◆ SHORT EXERCISE: Rewrite the lines from the line containing "279x222 pixels. Task: Apply" to the line containing "pyautogui.click(x=27, y=615)", substituting "button" for "icon" and leaving everything else unchanged.

[Begin INPUT FOR THIS TASK]

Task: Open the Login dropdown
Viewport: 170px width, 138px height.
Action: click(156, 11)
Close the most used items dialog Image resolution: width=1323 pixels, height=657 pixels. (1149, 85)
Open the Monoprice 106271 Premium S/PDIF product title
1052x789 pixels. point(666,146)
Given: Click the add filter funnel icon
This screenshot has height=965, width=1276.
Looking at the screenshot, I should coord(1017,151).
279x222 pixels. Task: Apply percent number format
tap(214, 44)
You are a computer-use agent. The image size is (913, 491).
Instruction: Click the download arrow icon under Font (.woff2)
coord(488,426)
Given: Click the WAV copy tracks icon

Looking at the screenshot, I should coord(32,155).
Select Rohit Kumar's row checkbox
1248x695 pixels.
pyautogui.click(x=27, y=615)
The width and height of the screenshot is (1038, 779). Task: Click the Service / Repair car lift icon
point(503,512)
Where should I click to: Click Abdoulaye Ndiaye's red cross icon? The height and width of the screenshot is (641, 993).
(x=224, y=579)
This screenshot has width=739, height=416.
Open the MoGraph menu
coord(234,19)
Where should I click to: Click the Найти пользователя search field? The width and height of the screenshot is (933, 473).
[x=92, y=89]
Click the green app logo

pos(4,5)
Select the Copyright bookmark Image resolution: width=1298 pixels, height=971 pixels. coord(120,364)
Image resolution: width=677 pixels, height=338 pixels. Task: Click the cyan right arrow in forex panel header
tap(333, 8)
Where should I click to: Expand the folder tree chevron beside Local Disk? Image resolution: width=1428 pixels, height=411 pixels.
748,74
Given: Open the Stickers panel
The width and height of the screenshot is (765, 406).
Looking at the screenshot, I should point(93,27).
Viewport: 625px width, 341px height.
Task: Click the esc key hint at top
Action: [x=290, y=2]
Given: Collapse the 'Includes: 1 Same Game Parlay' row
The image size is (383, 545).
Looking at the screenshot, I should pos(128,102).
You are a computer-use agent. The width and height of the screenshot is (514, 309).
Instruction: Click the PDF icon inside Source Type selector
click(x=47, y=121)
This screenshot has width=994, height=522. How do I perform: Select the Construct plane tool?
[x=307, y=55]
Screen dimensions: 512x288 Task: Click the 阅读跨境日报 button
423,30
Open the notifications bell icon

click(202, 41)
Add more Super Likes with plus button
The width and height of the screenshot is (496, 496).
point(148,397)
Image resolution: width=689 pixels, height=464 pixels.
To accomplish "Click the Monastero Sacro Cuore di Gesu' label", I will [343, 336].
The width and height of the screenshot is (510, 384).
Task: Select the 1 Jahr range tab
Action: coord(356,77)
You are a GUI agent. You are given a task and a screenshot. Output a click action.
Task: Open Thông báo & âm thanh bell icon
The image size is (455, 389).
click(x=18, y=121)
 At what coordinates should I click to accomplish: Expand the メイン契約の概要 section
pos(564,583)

[End INPUT FOR THIS TASK]

◆ ANSWER FOR THIS EXERCISE:
279x222 pixels. Task: Apply percent number format
tap(214, 44)
You are a computer-use agent. The image size is (913, 491).
Instruction: Click the download arrow button under Font (.woff2)
coord(488,426)
Given: Click the WAV copy tracks button

Looking at the screenshot, I should coord(32,155).
Select Rohit Kumar's row checkbox
1248x695 pixels.
pyautogui.click(x=27, y=615)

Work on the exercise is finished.